BEGIN The data

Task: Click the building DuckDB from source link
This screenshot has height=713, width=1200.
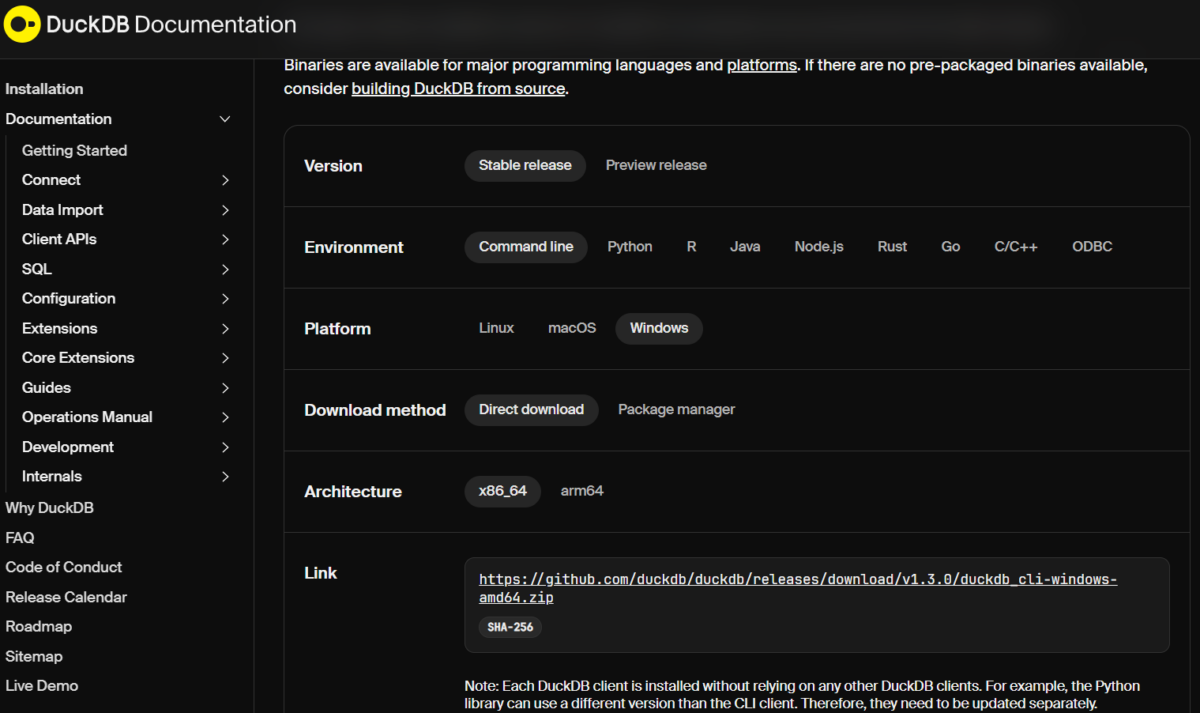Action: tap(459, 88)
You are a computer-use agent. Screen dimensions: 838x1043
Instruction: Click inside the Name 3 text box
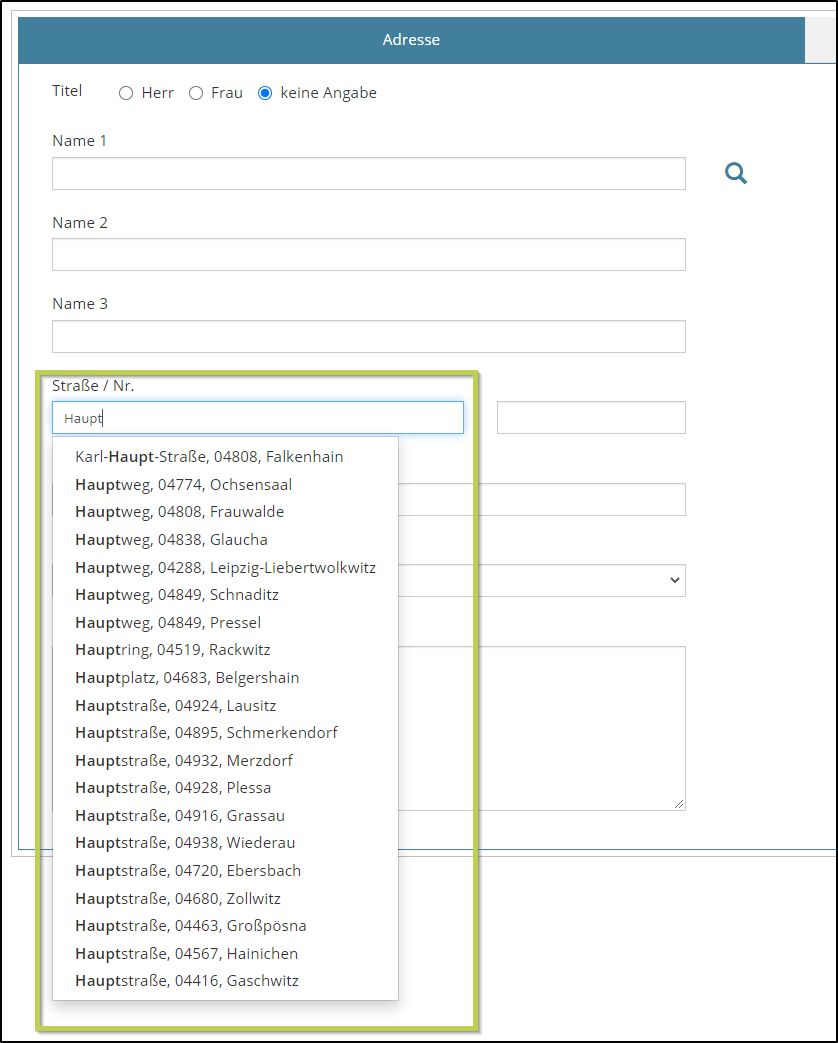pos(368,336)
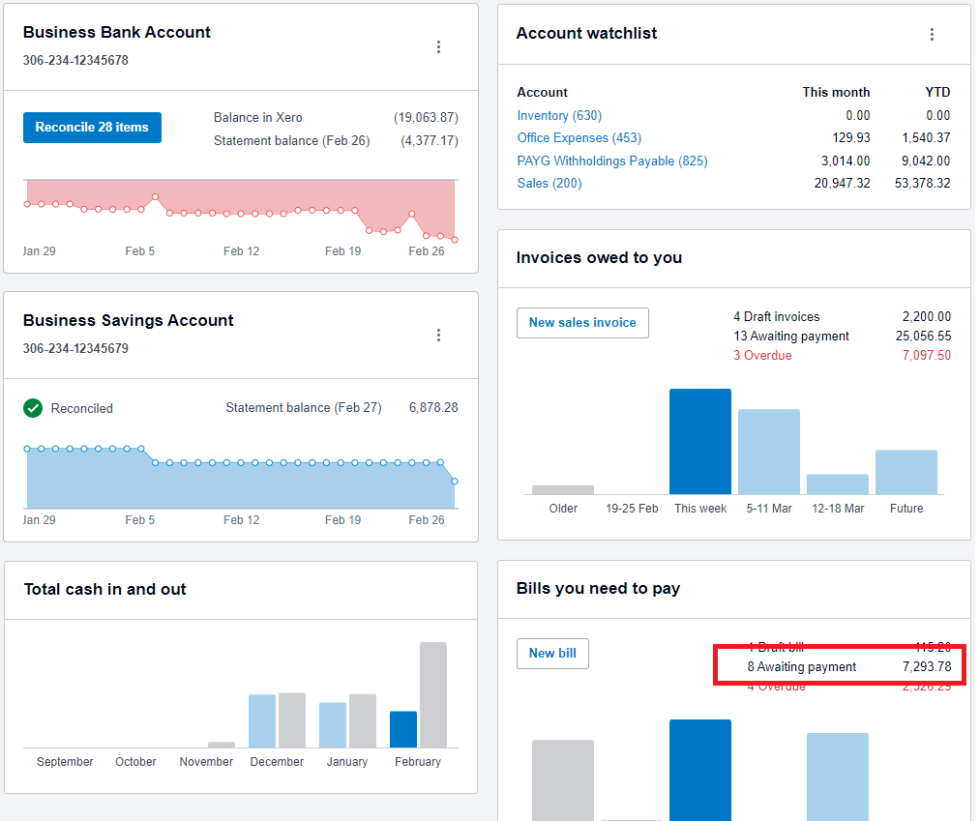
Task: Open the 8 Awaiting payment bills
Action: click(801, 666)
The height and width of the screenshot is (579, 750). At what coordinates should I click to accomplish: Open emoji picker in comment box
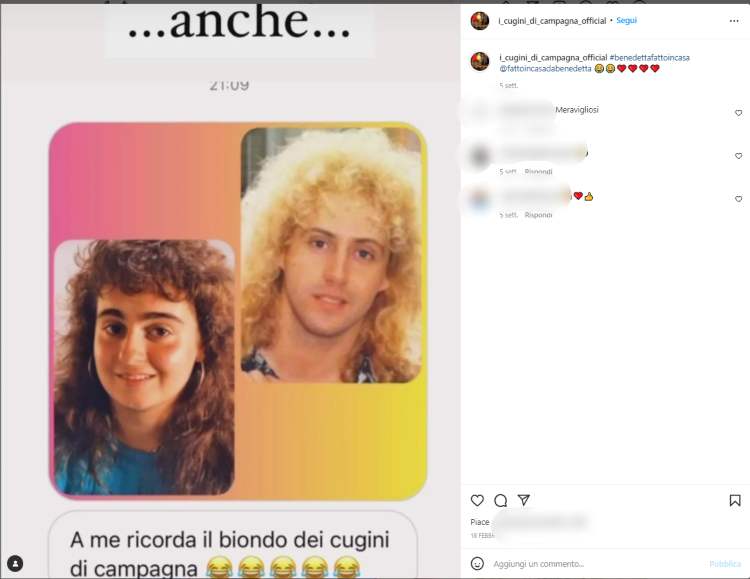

END The data

§ **Problem description**: The answer is the records above, repeated exactly, with no picture in it.

§ **Answer for the task**:
Task: Click the building DuckDB from source link
This screenshot has height=713, width=1200.
Action: tap(459, 88)
You are a computer-use agent. Screen dimensions: 838x1043
Instruction: Click inside the Name 3 text box
pos(368,336)
Task: Open the 8 Awaiting payment bills
Action: click(801, 666)
The height and width of the screenshot is (579, 750). At what coordinates should I click to accomplish: Open emoji picker in comment box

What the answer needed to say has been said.